Number 8 is where you’re going to list everybody that you can think of that needs to get notice of this estate. That includes all of the heirs at law and all of the named beneficiaries under the will. Let’s say that the will leaves everything to a charity, but the decedent have 5 children. You have to name all five kids in here and the charity, because the kids are heirs at law. They may not be getting anything from the estate but they are legal heirs of the decedent who at least needs to get notice of what’s going on. All of those have to be listed in here. The form actually tells you, just include everybody that you stated in items number 2, 5, 6, and 7. So 7 is here, 6 is here, 5 we filled that out, and you can even go up all the way to 2 which is the people who are going to be named as the executor. Just go back through the form for every box that you checked to make sure that everybody who meets the description of that goes here. It’s going to be the spouse, the children, probably parents if there are no children, and the named beneficiaries under the will.They’re all going to go here. If you don’t have enough room, you can just click that box and continue on the attachment, and then you’re going to tell the court have many pages you have attached.
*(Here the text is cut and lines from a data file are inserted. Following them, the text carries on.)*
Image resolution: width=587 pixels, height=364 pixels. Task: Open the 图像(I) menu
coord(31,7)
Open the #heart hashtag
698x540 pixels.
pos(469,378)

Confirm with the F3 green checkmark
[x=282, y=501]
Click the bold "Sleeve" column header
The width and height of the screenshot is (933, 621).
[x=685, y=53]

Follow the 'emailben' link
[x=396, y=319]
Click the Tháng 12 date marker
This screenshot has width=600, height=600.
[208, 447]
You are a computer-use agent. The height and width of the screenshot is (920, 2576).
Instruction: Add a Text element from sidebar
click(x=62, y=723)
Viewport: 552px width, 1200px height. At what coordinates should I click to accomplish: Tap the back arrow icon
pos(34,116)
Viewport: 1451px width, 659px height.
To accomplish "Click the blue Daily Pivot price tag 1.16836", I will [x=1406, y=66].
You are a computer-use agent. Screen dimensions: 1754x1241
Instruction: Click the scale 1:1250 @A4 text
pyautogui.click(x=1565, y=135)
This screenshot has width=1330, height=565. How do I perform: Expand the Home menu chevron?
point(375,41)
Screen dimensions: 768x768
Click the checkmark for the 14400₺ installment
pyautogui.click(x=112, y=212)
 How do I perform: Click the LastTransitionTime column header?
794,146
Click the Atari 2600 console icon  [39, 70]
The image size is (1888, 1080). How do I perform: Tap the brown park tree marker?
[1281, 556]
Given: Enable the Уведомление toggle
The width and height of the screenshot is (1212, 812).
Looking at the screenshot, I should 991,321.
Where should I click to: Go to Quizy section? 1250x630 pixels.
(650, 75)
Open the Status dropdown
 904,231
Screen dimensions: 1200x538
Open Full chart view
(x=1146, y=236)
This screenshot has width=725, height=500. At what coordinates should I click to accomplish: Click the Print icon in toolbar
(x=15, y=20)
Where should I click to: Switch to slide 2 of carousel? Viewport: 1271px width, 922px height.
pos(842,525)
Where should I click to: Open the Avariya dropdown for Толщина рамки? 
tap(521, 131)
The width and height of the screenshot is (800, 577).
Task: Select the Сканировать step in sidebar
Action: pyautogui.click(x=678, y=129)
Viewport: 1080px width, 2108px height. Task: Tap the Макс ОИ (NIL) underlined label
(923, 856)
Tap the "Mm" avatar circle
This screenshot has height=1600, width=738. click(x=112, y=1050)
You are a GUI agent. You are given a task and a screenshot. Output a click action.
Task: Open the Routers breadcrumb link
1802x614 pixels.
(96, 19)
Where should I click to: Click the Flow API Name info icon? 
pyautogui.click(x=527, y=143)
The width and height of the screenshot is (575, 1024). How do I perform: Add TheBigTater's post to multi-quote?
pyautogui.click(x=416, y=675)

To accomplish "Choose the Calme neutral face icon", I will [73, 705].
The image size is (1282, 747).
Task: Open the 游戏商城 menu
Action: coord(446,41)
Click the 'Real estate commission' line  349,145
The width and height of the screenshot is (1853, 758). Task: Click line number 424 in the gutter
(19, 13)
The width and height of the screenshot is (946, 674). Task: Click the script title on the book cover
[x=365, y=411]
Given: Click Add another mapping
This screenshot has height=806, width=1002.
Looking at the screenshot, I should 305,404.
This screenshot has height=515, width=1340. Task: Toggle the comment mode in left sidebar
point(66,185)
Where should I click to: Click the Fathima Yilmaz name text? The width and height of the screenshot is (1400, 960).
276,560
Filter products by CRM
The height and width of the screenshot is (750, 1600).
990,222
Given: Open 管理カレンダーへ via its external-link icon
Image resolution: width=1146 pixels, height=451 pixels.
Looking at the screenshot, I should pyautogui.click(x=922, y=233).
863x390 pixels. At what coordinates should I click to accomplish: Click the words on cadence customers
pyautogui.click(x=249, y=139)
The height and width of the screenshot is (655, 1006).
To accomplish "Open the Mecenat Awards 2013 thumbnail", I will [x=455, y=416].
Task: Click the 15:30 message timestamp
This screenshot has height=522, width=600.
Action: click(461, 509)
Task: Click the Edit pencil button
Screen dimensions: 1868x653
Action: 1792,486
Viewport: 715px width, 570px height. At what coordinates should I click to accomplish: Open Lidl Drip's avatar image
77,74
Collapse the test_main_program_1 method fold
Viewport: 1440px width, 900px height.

At the very end here, you’ll finally going to get to the point where you can put in the name of the attorney, the name of the petitioner, and you can print it out and sign it. So, I would put my name here, I would put my client Bob Smith here, and we both would sign this form. You also can print this form and save it, so you can use it again or change it around if you have to. Now keep in mind that this form DE-111 is just the first step, the first form that you need in order to file to open a probate. There’s other forms that you need to file along with this one, and that will be the subject of our next form vault video. But for this video, this is the petition for probate form DE-111, and now you know a little something on how to fill out that form.